ChatGPT snob en français, cool en espagnol, ironique en catalan : on a testé ses multiples personnalités

Cyane Morel

Une équipe de chercheurs de l’Université ouverte de Catalogne vient de révéler que les intelligences artificielles changent de personnalité en fonction de la langue dans laquelle elles s’expriment. Une découverte qui interroge notre rapport aux IA, mais aussi à notre propre identité linguistique.

Photo : Cyane Morel

Tous les expatriés en ont fait l’expérience : on change (un peu) de personnalité en fonction de la langue parlée et de la culture de notre interlocuteur. Plus enthousiaste en anglais, plus chaleureux en espagnol, plus mesuré en français. Les différences culturelles, véhiculées par l’idiome, existent bel et bien, et n’ont évidemment pas échappé à l’IA.

Selon une étude menée par des chercheurs de l’Universitat Oberta de Catalunya (UOC), les grands modèles d’IA générative présentent des variations de personnalité en fonction de la langue utilisée. Cette étude pionnière a testé le modèle GPT-4o avec un questionnaire de personnalité reconnu dans plusieurs langues, dont l’espagnol, l’anglais ou le turc. Verdict : l’IA se montre plus extravertie en portugais brésilien, plus conformiste en turc, ou encore plus émotive lorsqu’elle « parle » anglais. En espagnol, l’IA paraît aussi plus stable émotionnellement, ce qui peut correspondre à une perception culturelle de calme ou de résilience dans les sociétés hispanophones.

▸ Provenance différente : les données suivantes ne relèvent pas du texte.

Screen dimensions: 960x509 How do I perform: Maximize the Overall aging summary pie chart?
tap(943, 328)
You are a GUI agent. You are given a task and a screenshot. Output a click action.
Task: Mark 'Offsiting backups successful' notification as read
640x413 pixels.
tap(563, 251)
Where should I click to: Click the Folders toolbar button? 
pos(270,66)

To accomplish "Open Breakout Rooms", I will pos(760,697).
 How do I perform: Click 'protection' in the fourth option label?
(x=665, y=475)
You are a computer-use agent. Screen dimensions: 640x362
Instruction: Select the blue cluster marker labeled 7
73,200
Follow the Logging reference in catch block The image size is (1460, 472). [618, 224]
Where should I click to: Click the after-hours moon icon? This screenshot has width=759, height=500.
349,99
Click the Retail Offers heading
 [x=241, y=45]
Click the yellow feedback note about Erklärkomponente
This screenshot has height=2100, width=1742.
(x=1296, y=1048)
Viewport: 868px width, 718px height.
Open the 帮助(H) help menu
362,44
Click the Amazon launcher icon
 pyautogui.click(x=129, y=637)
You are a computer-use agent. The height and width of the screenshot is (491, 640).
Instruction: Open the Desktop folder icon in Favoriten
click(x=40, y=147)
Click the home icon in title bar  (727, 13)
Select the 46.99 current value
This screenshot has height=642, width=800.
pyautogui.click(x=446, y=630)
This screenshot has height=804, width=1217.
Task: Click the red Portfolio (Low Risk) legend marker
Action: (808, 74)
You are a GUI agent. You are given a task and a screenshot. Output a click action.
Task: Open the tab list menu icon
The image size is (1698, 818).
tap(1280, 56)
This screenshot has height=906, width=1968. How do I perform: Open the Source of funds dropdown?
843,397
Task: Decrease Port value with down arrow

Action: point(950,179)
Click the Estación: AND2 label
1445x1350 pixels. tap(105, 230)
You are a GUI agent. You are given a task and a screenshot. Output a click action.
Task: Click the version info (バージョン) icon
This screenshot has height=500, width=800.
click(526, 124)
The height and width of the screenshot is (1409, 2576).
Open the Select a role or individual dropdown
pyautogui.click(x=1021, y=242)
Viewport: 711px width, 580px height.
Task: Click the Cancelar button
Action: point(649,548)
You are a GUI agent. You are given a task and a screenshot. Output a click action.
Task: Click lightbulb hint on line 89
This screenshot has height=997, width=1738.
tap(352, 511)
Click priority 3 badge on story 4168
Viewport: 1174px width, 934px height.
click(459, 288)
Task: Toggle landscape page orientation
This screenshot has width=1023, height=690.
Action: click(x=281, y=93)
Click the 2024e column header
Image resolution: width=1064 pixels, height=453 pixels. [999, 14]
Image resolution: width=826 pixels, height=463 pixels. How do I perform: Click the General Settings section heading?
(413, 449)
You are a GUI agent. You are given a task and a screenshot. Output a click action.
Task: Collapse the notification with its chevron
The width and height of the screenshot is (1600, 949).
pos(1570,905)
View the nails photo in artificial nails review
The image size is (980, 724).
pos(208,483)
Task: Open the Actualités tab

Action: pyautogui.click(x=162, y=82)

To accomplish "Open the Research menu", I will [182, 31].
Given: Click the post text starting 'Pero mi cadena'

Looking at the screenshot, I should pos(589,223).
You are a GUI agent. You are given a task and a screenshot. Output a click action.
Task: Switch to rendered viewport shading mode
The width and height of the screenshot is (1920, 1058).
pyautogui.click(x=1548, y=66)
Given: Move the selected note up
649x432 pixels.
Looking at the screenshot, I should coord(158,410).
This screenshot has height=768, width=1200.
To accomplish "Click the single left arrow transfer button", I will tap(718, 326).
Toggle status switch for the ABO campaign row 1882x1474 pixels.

Car ces différences ne s’expliquent pas seulement par la traduction : elles reflètent ce que les chercheurs appellent un effet de « changement de cadre culturel », bien documenté chez les humains multilingues. « Cela suggère que les IA ne traduisent pas seulement des mots, mais embarquent avec chaque langue un ensemble de stéréotypes culturels », explique Jacopo Amidei, chercheur principal de l’étude.

Des stéréotypes amplifiés

A la rédaction d’Equinox, nous avons aussi interrogé ChatGPT dans différentes langues et en précisant la nationalité. En matière d’humour, l’Espagnol serait plutôt bon public, tandis que le Français préfère les blagues intelligentes, teintées d’absurde, et le Catalan s’épanouit dans l’ironie. Au quotidien, toujours selon les personnalités adoptées par l’IA, l’Espagnol se montre le plus souvent patient, le Français peut s’agacer face à des injustices ou à l’incompétence, et le Catalan « explose » dans des situations frustrantes ou répétitives. Enfin, le Français ment pour se protéger, le Catalan pour éviter les conflits et l’Espagnol par peur.

Des résultats qui peuvent faire sourire mais qui, en réalité, posent question. Les quatre auteurs de l’étude tirent d’ailleurs la sonnette d’alarme : selon eux, « GPT-4o mobilise des stéréotypes culturels lorsqu’on lui demande de simuler une personne d’un pays donné, et ces biais pourraient être amplifiés dans les traductions automatiques ou les productions de texte multilingues ». Pour y remédier, ils concluent avec plusieurs pistes : intégrer des évaluations humaines dans le processus de traduction, utiliser plusieurs systèmes de traduction afin de comparer les résultats, et développer des modèles d’IA davantage sensibles aux contextes culturels et sociaux, et non seulement linguistiques.